Daß Ex-CIA-Mitarbeiter Robert Baer, der in seiner aktiven Zeit im Nahen Osten und im Libanon tätig war, diese Theorie für plausibel hält, dürfte manchem aber wiederum als Indiz dafür gelten, daß die zentrale Behauptung des „RAF-Phantoms“, nämlich daß die Täter in westlichen Geheimdienstkreisen zu suchen sind, eben doch stimmig sein könnte und Baer als ehemaliger CIA-Mann die wahren Motive zu vernebeln könnte.

@ Dag Krienen

Herzlichen Dank für Ihre interessanten Abrundungen des Gesamtbildes!

Gustav

25. April 2017 00:31

Ein sehr altes Konzept tritt uns hier entgegen:

"Gesagt hatte ich, die politische Ökonomie habe in ihren wichtigsten Teilen,

nämlich in Beziehung auf den internationalen Handel und die Handelspolitik, durch Adam Smith unermeßliche Rückschritte gemacht; durch ihn sei ein Geist der Sophistik — der Scholastik — der Unklarheit — der Verstellung und Heuchelei in diese Wissenschaft gekommen — sei die Theorie ein Tummelplatz zweifelhafter Talente und eine Vogelscheuche für die meisten Männer von Geist, Erfahrung, gesundem Menschenverstand und richtigem Urteil geworden — er habe die Sophisten mit Argumenten versorgt, um die Nationen um ihre Gegenwart und ihre Zukunft zu betrügen. In Erinnerung gebracht hatte ich aus Dugald Stewards Biographie, wie dieser große Geist nicht ruhig habe sterben können, bis alle seine Manuskripte verbrannt gewesen, womit ich habe zu verstehen geben wollen, wie dringend der Verdacht sei, daß diese Papiere Beweise gegen seine Aufrichtigkeit enthielten.

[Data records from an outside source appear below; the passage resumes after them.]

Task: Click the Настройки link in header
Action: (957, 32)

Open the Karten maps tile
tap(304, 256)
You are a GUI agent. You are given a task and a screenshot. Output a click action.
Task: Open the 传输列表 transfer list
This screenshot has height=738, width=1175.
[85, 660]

Nachgewiesen hatte ich, wie von Pitt bis Melbourne seine Theorie von den englischen Ministern benützt worden sei, um andern Nationen zum Vorteil Englands Sand in die Augen zu streuen."

Friedrich List, Das Nationale System der politischen Ökonomie, (1841)

Hartwig aus LG8

26. April 2017 21:50

Sehr guter Artikel.

In dem Zuge habe ich "mal wieder" den verlinkten Aufsatz von T.Hoof gelesen. Für mich mittlerweile eine Art Klassiker der SiN-Aufsätze.

Stil-Blüte

26. April 2017 22:46

Die Betrachtung Wirtschaft, Ökonomie, Unternehmertum, Aktiengesellschaften, Banken, Börse, Finanzen findet 'in unseren Kreisen', besser 'in unserem engeren Kreis, leider kaum Beachtung, hat doch Metaphysik, Philosophie, mehr und mehr aktuelle Politik den Vorrang.

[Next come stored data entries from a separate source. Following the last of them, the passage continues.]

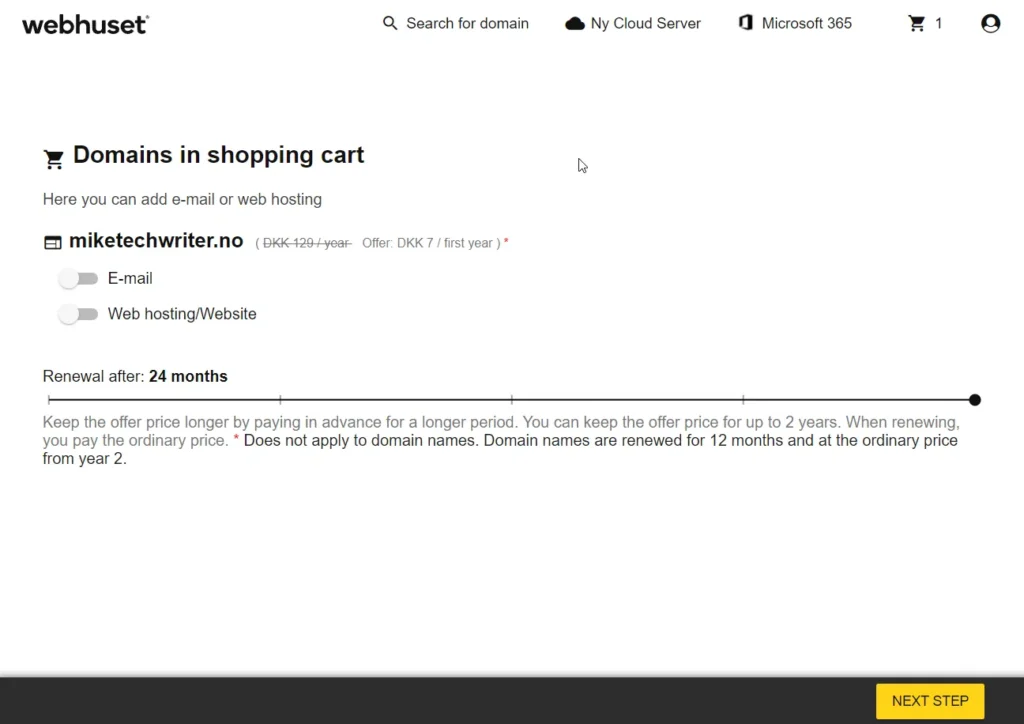Click cart icon beside Domains in shopping cart
The width and height of the screenshot is (1024, 724).
click(54, 158)
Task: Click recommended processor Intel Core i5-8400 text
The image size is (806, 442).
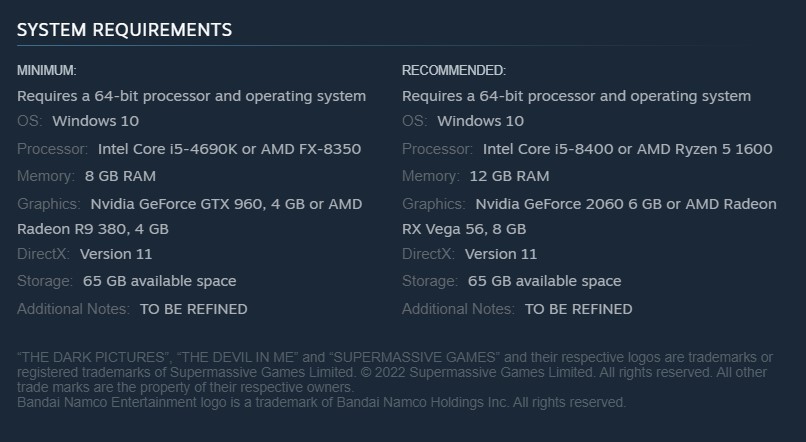Action: pos(548,149)
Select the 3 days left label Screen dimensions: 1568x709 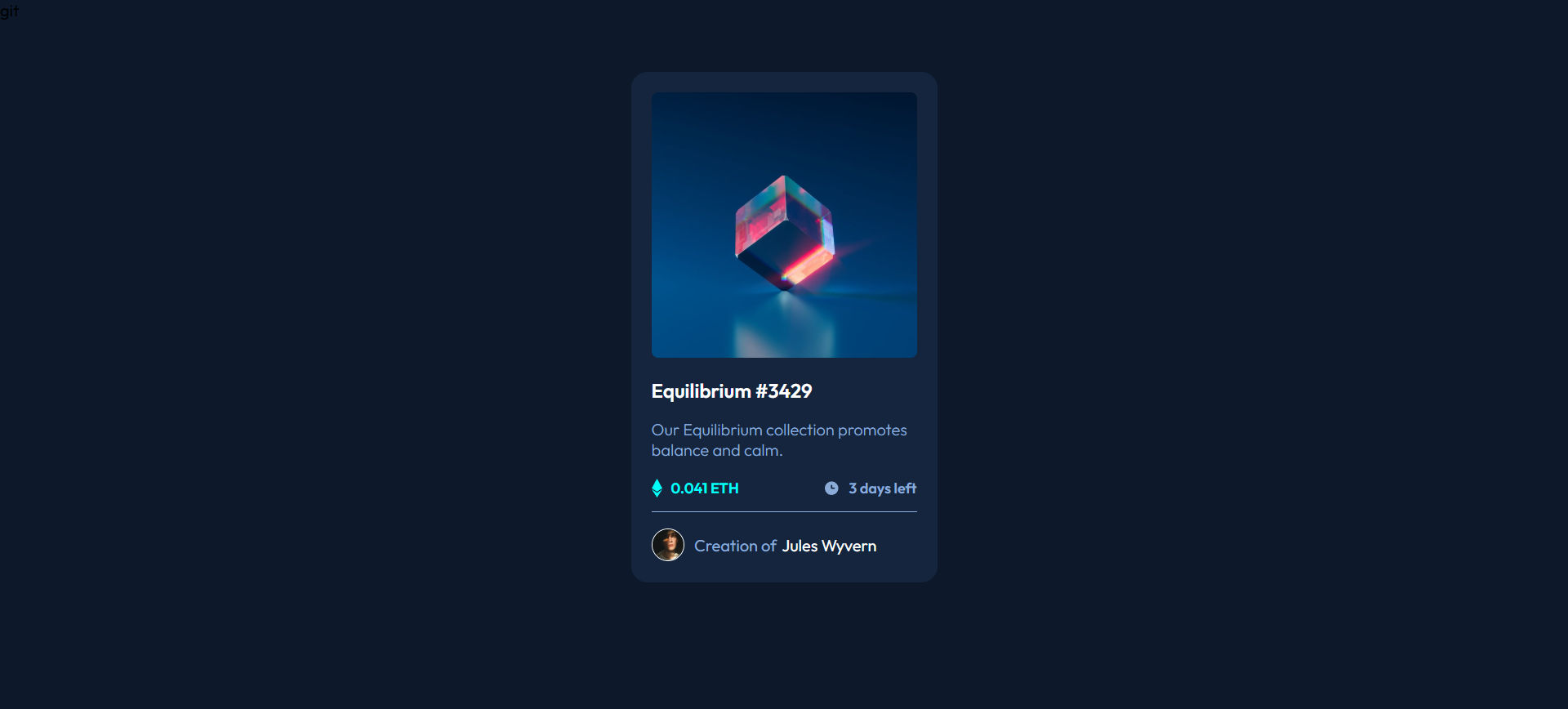click(882, 488)
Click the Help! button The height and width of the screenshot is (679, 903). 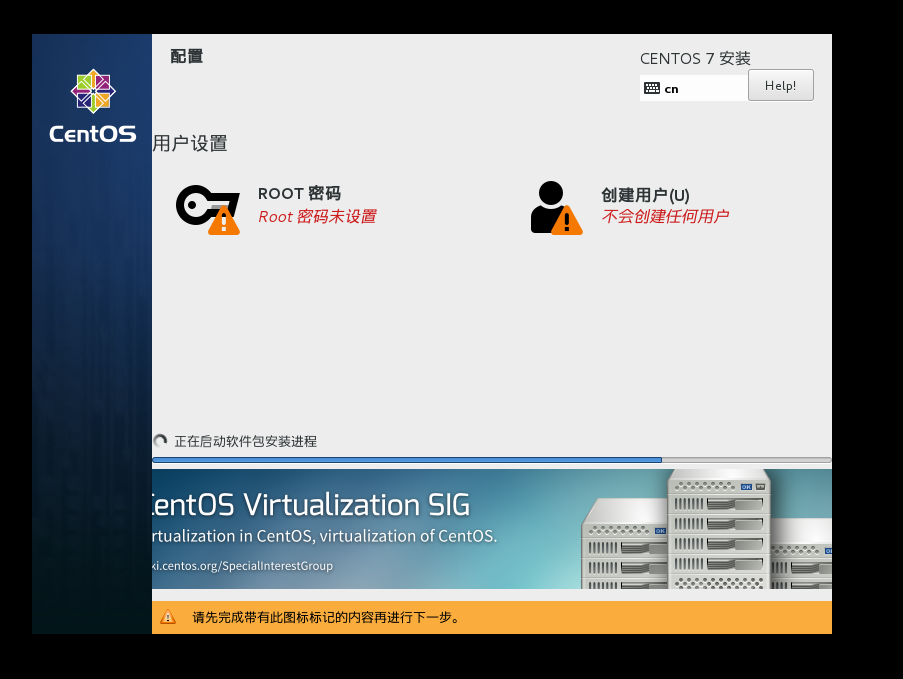[x=780, y=85]
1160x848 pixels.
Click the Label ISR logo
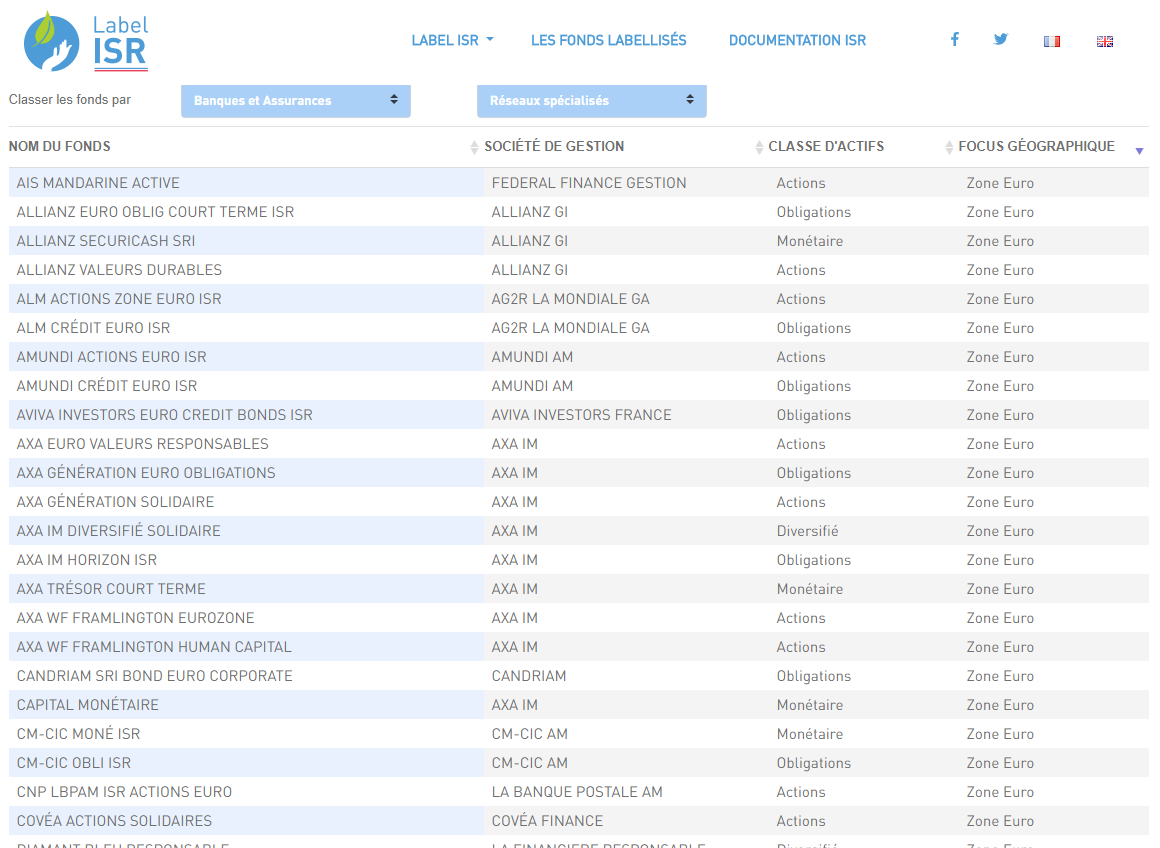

Ihr Beitrag zeigt auf erschreckende Weise Verschleiß, Ausverkauf, Verhökern, ja Verramschen von landestypischen, über Generationen aufgebauter, gewachsener Unternehmen/Unternehmungen. 

Sobald Arbeitsplätze erhalten/geschaffen werden, werden 'feindliche Übernahmen' akzeptiert. Hauptsache im Geldbeutel von Stadt und Land, aber auch von privaten Erben klingelt es. Was wurde nicht alles schon verscheuert! Seit der 'Treuhand' sind den privaten 'Investoren' Tür und Tor geöffnet. Das muß man sich mal vorstellen, altehrwürdige Gemäuer, Wälder, Seen, Schlösser stehen da, aber gehören den 'Heuschrecken' aus Amerika, China, den Emiraten... 'Investoren' - Was ist das bloß für eine Berufsgruppe?! Und warum fallen so viele darauf rein?

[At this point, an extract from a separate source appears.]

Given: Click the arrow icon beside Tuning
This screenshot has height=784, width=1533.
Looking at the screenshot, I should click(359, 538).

Nur ein Beispiel im großen Stil aus vielen: Playboy Gunter Sachs. Während starke Unternehmerfamilien darauf achten, daß ihr Unternehmen durch geschickte Heiratspolitik gesichert und nicht vergeudet wird, haben sich o.g Typen wie Gunter Sachs von der Regenbogenpresse mit Skandalgeschichtchen von ihrer eigentlichen Aufgabe ablenken lassen. Heute heiraten Unternehmer nicht mehr ihresgleichen, oder ihre Sekretärinnen (Berthelsmann, Springer), sondern Stars.  Und da gab und gibt es nach '45 Hunderte dieser Fälle. Yet-set statt verantwortliche Unternehmsführung. Nach '89 'Abwicklung. Ein Verrat an ostdeutscher, ehemals blühender mitteldeutscher Industrie im größten Stil durch die 'Treuhand'; der Name nur Hohn: Opfer: Herrhausen.    

Ist zu vermuten, daß die FDP, die die Familienunternehmen, die mittlere Unternehmerschicht noch politisch unterstützte hat, ausgehebelt wurde?

Heute: Manager, Berater, Investoren. Zu hoffen ist, daß die AfD das Gewicht des Kleinkapitalismus, des mittleren Unternehmertums nicht geringschätzt, weil Petry Unternehmerin war.

Hat diese Ivana Trump eigentlich irgendetwas Substantielles über Unternehmerinnen gesagt?